Semua pasti setuju bahwa merokok adalah kebiasaan yang kurang baik dan pemborosan. Madharatnya jauh lebih banyak daripada manfaatnya. Dr. H. Dadang Hawari mengatakan bahwa dalam rokok terdapat ribuan zat yang membahayakan tubuh dan yang paling banyak adalah nikotin. Nikotin adalah amfetamin yang dapat menyebabkan kecanduan. Oleh karena itu, orang yang sudah kecanduan rokok biasanya susah untuk berhenti. Ada mitos bahwa merokok adalah simbol kejantanan laki-laki. Banyak siswa yang terseret menjadi perokok sebagai bentuk solidaritas terhadap teman-temannya yang perokok dan untuk menjaga harga dirinya di depan teman-temannya. Ditemani secangkir kopi, rokok merupakan pasangan ideal ketika ngantuk, melamun, bekerja, nonton, atau ngobrol.


Jumlah penduduk Indonesia yang 250 juta lebih menjadi pasar yang potensial untuk industri rokok. Industri rokok pun menjadi salah satu penyumbang devisa negara terbesar negeri ini. Tampaknya menjadi hal yang tidak mungkin meminta pemerintah menutup pabrik rokok. Karena disamping penyumbang devisa negara, juga industri rokok banyak menyerap tenaga kerja. Meminta agar perokok berhenti tentu bukan suatu hal yang mudah. Upaya yang dapat dilakukan saat ini mungkin, mengurangi jumlah rokok yang dihisap, dan menekan jumlah perokok baru. Pelajar dan mahasiswa adalah subjek yang paling berpeluang menjadi para perokok baru.

***

- [Rumusan Masalah a]
Ubah baris-baris dalam data, dari baris yang memuat "Given: Pause the battle" hingga baris yang memuat "Action: 17,20", kedua baris itu ikut dihitung, menjadi daftar JSON berisi string dengan satu string per baris. Baris kosong tidak perlu dimasukkan.

***

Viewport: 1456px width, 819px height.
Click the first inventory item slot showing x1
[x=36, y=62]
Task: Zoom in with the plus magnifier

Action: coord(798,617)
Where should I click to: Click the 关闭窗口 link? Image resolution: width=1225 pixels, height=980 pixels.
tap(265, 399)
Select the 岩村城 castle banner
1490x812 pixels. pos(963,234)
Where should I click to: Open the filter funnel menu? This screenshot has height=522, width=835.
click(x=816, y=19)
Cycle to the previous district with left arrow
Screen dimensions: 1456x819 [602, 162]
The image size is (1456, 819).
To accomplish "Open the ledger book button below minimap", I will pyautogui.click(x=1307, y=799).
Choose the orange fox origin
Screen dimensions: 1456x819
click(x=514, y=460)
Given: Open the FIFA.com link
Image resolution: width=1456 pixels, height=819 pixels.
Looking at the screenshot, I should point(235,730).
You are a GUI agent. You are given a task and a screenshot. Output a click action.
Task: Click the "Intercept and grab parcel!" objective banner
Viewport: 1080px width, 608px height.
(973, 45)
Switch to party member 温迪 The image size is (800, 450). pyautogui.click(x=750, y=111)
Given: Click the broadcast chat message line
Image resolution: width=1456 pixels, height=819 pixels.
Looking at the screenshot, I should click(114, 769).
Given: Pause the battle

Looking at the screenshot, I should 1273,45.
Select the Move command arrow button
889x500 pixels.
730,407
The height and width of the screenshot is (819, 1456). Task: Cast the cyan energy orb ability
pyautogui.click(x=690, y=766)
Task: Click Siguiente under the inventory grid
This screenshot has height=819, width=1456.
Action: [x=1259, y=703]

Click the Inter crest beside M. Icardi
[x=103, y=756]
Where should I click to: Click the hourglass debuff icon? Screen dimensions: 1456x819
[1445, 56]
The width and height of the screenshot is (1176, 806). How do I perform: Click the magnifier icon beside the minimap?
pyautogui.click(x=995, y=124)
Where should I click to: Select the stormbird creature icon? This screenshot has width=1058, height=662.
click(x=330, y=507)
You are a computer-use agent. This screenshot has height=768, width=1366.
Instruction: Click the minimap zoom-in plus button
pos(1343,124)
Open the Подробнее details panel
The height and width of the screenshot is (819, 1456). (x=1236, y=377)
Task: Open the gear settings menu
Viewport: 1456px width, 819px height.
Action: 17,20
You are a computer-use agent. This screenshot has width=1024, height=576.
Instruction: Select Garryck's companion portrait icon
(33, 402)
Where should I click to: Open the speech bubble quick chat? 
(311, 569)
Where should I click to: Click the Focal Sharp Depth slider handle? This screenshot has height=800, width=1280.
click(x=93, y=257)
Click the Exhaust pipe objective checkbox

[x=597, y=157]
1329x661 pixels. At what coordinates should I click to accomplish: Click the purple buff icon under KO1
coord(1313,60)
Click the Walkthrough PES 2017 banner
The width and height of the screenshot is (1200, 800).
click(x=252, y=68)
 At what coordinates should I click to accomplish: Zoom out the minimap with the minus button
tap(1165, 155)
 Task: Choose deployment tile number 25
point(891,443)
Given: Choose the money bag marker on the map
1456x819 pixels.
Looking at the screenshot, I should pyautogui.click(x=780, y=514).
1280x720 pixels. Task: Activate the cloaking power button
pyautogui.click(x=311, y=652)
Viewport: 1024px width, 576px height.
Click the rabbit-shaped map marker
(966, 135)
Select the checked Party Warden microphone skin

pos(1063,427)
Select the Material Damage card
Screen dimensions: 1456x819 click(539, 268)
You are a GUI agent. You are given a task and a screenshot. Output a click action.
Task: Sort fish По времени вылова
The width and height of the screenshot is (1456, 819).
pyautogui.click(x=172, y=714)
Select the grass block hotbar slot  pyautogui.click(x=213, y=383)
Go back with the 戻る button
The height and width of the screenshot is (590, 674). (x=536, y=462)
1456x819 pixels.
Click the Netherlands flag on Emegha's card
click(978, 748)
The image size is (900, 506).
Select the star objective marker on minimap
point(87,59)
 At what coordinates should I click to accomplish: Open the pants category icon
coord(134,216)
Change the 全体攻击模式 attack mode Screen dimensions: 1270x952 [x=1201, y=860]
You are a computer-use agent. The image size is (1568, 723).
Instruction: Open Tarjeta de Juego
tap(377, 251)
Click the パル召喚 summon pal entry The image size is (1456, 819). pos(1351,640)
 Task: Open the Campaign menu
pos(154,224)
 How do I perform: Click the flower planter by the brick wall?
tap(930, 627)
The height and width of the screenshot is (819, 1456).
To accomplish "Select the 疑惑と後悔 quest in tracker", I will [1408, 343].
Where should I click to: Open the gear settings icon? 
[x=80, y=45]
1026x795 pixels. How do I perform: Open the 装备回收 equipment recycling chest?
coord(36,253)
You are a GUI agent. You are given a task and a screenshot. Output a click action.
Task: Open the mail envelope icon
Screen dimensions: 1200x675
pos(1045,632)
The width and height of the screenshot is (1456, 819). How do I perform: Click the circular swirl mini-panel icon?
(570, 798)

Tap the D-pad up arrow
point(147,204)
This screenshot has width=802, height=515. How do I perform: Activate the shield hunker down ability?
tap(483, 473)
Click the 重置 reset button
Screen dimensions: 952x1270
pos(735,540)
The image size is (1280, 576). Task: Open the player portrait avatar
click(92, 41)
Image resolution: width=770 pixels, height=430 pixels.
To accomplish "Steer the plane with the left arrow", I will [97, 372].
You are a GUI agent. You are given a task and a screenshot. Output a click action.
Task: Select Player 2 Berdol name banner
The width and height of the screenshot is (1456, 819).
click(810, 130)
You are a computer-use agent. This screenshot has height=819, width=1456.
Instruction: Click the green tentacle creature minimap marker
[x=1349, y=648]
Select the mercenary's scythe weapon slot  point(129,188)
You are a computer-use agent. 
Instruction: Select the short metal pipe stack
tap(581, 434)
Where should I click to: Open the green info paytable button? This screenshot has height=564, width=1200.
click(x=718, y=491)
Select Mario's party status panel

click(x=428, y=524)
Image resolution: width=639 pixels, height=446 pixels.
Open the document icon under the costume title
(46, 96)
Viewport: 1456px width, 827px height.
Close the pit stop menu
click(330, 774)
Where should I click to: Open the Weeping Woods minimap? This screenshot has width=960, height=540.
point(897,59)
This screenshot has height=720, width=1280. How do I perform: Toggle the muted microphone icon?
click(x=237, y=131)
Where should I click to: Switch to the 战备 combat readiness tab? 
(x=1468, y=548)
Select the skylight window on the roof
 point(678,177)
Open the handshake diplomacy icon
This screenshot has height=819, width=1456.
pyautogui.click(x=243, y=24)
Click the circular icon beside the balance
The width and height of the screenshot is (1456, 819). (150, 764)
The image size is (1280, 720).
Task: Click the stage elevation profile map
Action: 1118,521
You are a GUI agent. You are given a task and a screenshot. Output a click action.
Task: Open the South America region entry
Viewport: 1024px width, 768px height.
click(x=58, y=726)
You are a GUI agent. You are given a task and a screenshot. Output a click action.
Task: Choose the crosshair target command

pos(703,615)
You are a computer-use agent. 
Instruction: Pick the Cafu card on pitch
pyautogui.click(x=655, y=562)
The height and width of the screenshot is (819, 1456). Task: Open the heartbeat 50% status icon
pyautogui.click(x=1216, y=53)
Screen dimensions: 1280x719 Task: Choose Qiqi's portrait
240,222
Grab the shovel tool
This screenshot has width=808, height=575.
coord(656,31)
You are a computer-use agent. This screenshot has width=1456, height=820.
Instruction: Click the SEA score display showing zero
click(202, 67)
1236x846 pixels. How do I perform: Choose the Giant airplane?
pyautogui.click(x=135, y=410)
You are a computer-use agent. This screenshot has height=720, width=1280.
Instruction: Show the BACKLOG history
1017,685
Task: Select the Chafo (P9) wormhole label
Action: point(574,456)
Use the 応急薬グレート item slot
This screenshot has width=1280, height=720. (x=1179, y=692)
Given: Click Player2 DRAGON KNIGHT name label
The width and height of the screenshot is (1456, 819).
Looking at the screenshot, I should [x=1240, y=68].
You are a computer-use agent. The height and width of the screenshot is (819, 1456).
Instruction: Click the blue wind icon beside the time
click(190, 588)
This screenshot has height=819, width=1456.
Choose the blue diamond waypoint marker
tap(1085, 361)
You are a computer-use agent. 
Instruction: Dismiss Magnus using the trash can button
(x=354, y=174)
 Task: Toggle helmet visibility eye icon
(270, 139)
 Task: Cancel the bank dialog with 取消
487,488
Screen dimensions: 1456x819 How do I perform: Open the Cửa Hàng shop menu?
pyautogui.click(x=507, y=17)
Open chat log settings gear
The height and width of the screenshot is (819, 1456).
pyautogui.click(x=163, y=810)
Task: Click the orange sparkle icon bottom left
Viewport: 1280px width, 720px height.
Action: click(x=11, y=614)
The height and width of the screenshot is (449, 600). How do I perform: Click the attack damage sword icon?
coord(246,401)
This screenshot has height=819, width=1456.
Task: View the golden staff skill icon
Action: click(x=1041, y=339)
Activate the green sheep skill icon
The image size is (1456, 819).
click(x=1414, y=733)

***

- [Rumusan Masalah b]
Dalam bacaan tentang rokok, siapa yang disebut paling berpeluang menjadi perokok baru?

- [Penyelesaian Masalah a]
[
  "Given: Pause the battle",
  "Looking at the screenshot, I should 1273,45.",
  "Select the Move command arrow button",
  "889x500 pixels.",
  "730,407",
  "The height and width of the screenshot is (819, 1456). Task: Cast the cyan energy orb ability",
  "pyautogui.click(x=690, y=766)",
  "Task: Click Siguiente under the inventory grid",
  "This screenshot has height=819, width=1456.",
  "Action: [x=1259, y=703]",
  "Click the Inter crest beside M. Icardi",
  "[x=103, y=756]",
  "Where should I click to: Click the hourglass debuff icon? Screen dimensions: 1456x819",
  "[1445, 56]",
  "The width and height of the screenshot is (1176, 806). How do I perform: Click the magnifier icon beside the minimap?",
  "pyautogui.click(x=995, y=124)",
  "Where should I click to: Select the stormbird creature icon? This screenshot has width=1058, height=662.",
  "click(x=330, y=507)",
  "You are a computer-use agent. This screenshot has height=768, width=1366.",
  "Instruction: Click the minimap zoom-in plus button",
  "pos(1343,124)",
  "Open the Подробнее details panel",
  "The height and width of the screenshot is (819, 1456). (x=1236, y=377)",
  "Task: Open the gear settings menu",
  "Viewport: 1456px width, 819px height.",
  "Action: 17,20"
]

- [Penyelesaian Masalah b]
Pelajar dan mahasiswa.